>>>>
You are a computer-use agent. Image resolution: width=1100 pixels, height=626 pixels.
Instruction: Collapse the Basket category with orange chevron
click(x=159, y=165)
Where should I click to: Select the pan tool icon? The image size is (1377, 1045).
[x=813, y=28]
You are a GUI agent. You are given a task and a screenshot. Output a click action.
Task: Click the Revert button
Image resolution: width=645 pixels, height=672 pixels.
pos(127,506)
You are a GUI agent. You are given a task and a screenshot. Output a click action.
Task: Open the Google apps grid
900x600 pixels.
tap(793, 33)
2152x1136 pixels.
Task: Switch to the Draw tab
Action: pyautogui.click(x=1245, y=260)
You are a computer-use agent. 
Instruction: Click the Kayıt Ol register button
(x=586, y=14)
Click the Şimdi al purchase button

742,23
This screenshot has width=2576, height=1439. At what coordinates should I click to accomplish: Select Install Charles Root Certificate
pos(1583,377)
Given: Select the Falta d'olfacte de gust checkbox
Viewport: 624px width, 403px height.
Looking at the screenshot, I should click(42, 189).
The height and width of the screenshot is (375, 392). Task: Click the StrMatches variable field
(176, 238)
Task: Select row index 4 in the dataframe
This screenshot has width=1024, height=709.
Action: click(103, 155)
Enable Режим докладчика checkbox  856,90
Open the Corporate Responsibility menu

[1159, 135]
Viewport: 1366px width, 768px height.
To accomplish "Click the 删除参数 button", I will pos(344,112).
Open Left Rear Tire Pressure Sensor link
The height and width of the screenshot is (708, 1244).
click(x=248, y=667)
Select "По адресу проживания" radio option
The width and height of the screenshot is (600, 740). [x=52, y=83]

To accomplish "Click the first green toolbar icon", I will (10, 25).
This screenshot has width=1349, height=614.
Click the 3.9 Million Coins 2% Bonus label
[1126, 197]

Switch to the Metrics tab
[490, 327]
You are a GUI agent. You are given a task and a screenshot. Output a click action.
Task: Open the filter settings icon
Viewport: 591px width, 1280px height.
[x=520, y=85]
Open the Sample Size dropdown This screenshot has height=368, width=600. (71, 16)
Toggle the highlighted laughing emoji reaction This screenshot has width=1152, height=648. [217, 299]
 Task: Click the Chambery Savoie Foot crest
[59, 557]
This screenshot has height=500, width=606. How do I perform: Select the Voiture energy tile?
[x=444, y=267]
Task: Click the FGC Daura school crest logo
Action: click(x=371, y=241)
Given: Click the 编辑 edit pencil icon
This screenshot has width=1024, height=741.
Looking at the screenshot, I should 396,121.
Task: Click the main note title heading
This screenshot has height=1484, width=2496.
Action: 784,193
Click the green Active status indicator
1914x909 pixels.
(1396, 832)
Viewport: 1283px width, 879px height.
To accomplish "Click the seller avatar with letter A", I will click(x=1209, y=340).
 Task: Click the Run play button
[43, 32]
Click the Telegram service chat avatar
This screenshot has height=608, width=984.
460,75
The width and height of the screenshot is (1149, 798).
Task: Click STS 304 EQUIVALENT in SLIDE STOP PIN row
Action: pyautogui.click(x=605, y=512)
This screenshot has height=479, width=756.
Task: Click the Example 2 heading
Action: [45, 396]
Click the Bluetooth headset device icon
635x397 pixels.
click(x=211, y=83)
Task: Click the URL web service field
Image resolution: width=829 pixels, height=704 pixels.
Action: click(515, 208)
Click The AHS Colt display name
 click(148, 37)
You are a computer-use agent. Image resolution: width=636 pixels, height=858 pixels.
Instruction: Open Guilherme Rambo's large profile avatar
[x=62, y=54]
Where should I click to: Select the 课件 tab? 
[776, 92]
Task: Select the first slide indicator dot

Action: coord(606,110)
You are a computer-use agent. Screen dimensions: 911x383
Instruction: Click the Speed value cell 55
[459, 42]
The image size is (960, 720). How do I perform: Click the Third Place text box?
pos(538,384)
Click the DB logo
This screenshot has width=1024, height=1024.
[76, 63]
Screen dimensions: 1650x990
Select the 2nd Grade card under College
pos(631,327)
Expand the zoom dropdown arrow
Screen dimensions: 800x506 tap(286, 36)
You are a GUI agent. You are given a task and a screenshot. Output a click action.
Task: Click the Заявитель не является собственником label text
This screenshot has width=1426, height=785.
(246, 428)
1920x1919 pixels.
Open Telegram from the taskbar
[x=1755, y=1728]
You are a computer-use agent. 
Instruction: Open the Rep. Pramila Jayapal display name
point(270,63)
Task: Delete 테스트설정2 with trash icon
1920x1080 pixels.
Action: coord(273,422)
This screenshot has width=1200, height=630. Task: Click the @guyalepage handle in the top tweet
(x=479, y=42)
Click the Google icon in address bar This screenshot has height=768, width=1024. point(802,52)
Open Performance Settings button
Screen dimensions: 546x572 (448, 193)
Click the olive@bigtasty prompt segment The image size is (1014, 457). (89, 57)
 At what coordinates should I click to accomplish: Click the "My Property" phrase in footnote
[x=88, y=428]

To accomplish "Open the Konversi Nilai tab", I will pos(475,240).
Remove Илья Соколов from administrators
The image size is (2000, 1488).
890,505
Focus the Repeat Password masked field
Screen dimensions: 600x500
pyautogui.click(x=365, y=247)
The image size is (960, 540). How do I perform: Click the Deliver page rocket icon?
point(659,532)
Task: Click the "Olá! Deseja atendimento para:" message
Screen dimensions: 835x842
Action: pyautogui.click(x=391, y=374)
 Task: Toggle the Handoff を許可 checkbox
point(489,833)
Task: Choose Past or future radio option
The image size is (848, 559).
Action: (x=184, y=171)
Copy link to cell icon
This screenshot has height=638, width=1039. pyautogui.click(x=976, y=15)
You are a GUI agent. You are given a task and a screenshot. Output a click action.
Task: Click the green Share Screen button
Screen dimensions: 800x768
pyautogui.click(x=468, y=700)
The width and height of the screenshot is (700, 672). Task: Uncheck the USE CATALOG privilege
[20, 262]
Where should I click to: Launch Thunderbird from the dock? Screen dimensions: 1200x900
<<<<
Rewrite the listing above, changing each "GUI agent" to "screen helper" and leaving everything else as it is.

RESULT FOR THIS EXERCISE »
You are a computer-use agent. Image resolution: width=1100 pixels, height=626 pixels.
Instruction: Collapse the Basket category with orange chevron
click(x=159, y=165)
Where should I click to: Select the pan tool icon? The image size is (1377, 1045).
[x=813, y=28]
You are a screen helper. You are given a task and a screenshot. Output a click action.
Task: Click the Revert button
Image resolution: width=645 pixels, height=672 pixels.
pos(127,506)
You are a screen helper. You are given a task and a screenshot. Output a click action.
Task: Open the Google apps grid
900x600 pixels.
tap(793, 33)
2152x1136 pixels.
Task: Switch to the Draw tab
Action: pyautogui.click(x=1245, y=260)
You are a computer-use agent. 
Instruction: Click the Kayıt Ol register button
(x=586, y=14)
Click the Şimdi al purchase button

742,23
This screenshot has width=2576, height=1439. At what coordinates should I click to accomplish: Select Install Charles Root Certificate
pos(1583,377)
Given: Select the Falta d'olfacte de gust checkbox
Viewport: 624px width, 403px height.
Looking at the screenshot, I should click(42, 189).
The height and width of the screenshot is (375, 392). Task: Click the StrMatches variable field
(176, 238)
Task: Select row index 4 in the dataframe
This screenshot has width=1024, height=709.
Action: click(103, 155)
Enable Режим докладчика checkbox  856,90
Open the Corporate Responsibility menu

[1159, 135]
Viewport: 1366px width, 768px height.
To accomplish "Click the 删除参数 button", I will pos(344,112).
Open Left Rear Tire Pressure Sensor link
The height and width of the screenshot is (708, 1244).
click(x=248, y=667)
Select "По адресу проживания" radio option
The width and height of the screenshot is (600, 740). [x=52, y=83]

To accomplish "Click the first green toolbar icon", I will (10, 25).
This screenshot has width=1349, height=614.
Click the 3.9 Million Coins 2% Bonus label
[1126, 197]

Switch to the Metrics tab
[490, 327]
You are a screen helper. You are given a task and a screenshot. Output a click action.
Task: Open the filter settings icon
Viewport: 591px width, 1280px height.
[x=520, y=85]
Open the Sample Size dropdown This screenshot has height=368, width=600. (71, 16)
Toggle the highlighted laughing emoji reaction This screenshot has width=1152, height=648. [217, 299]
 Task: Click the Chambery Savoie Foot crest
[59, 557]
This screenshot has height=500, width=606. How do I perform: Select the Voiture energy tile?
[x=444, y=267]
Task: Click the FGC Daura school crest logo
Action: click(x=371, y=241)
Given: Click the 编辑 edit pencil icon
This screenshot has width=1024, height=741.
Looking at the screenshot, I should 396,121.
Task: Click the main note title heading
This screenshot has height=1484, width=2496.
Action: 784,193
Click the green Active status indicator
1914x909 pixels.
(1396, 832)
Viewport: 1283px width, 879px height.
To accomplish "Click the seller avatar with letter A", I will click(x=1209, y=340).
 Task: Click the Run play button
[43, 32]
Click the Telegram service chat avatar
This screenshot has height=608, width=984.
460,75
The width and height of the screenshot is (1149, 798).
Task: Click STS 304 EQUIVALENT in SLIDE STOP PIN row
Action: pyautogui.click(x=605, y=512)
This screenshot has height=479, width=756.
Task: Click the Example 2 heading
Action: [45, 396]
Click the Bluetooth headset device icon
635x397 pixels.
click(x=211, y=83)
Task: Click the URL web service field
Image resolution: width=829 pixels, height=704 pixels.
Action: click(515, 208)
Click The AHS Colt display name
 click(148, 37)
You are a computer-use agent. Image resolution: width=636 pixels, height=858 pixels.
Instruction: Open Guilherme Rambo's large profile avatar
[x=62, y=54]
Where should I click to: Select the 课件 tab? 
[776, 92]
Task: Select the first slide indicator dot

Action: coord(606,110)
You are a computer-use agent. Screen dimensions: 911x383
Instruction: Click the Speed value cell 55
[459, 42]
The image size is (960, 720). How do I perform: Click the Third Place text box?
pos(538,384)
Click the DB logo
This screenshot has width=1024, height=1024.
[76, 63]
Screen dimensions: 1650x990
Select the 2nd Grade card under College
pos(631,327)
Expand the zoom dropdown arrow
Screen dimensions: 800x506 tap(286, 36)
You are a screen helper. You are given a task and a screenshot. Output a click action.
Task: Click the Заявитель не является собственником label text
This screenshot has width=1426, height=785.
(246, 428)
1920x1919 pixels.
Open Telegram from the taskbar
[x=1755, y=1728]
You are a computer-use agent. 
Instruction: Open the Rep. Pramila Jayapal display name
point(270,63)
Task: Delete 테스트설정2 with trash icon
1920x1080 pixels.
Action: coord(273,422)
This screenshot has width=1200, height=630. Task: Click the @guyalepage handle in the top tweet
(x=479, y=42)
Click the Google icon in address bar This screenshot has height=768, width=1024. point(802,52)
Open Performance Settings button
Screen dimensions: 546x572 (448, 193)
Click the olive@bigtasty prompt segment The image size is (1014, 457). (89, 57)
 At what coordinates should I click to accomplish: Click the "My Property" phrase in footnote
[x=88, y=428]

To accomplish "Open the Konversi Nilai tab", I will pos(475,240).
Remove Илья Соколов from administrators
The image size is (2000, 1488).
890,505
Focus the Repeat Password masked field
Screen dimensions: 600x500
pyautogui.click(x=365, y=247)
The image size is (960, 540). How do I perform: Click the Deliver page rocket icon?
point(659,532)
Task: Click the "Olá! Deseja atendimento para:" message
Screen dimensions: 835x842
Action: pyautogui.click(x=391, y=374)
 Task: Toggle the Handoff を許可 checkbox
point(489,833)
Task: Choose Past or future radio option
The image size is (848, 559).
Action: (x=184, y=171)
Copy link to cell icon
This screenshot has height=638, width=1039. pyautogui.click(x=976, y=15)
You are a screen helper. You are given a task and a screenshot. Output a click action.
Task: Click the green Share Screen button
Screen dimensions: 800x768
pyautogui.click(x=468, y=700)
The width and height of the screenshot is (700, 672). Task: Uncheck the USE CATALOG privilege
[20, 262]
Where should I click to: Launch Thunderbird from the dock? Screen dimensions: 1200x900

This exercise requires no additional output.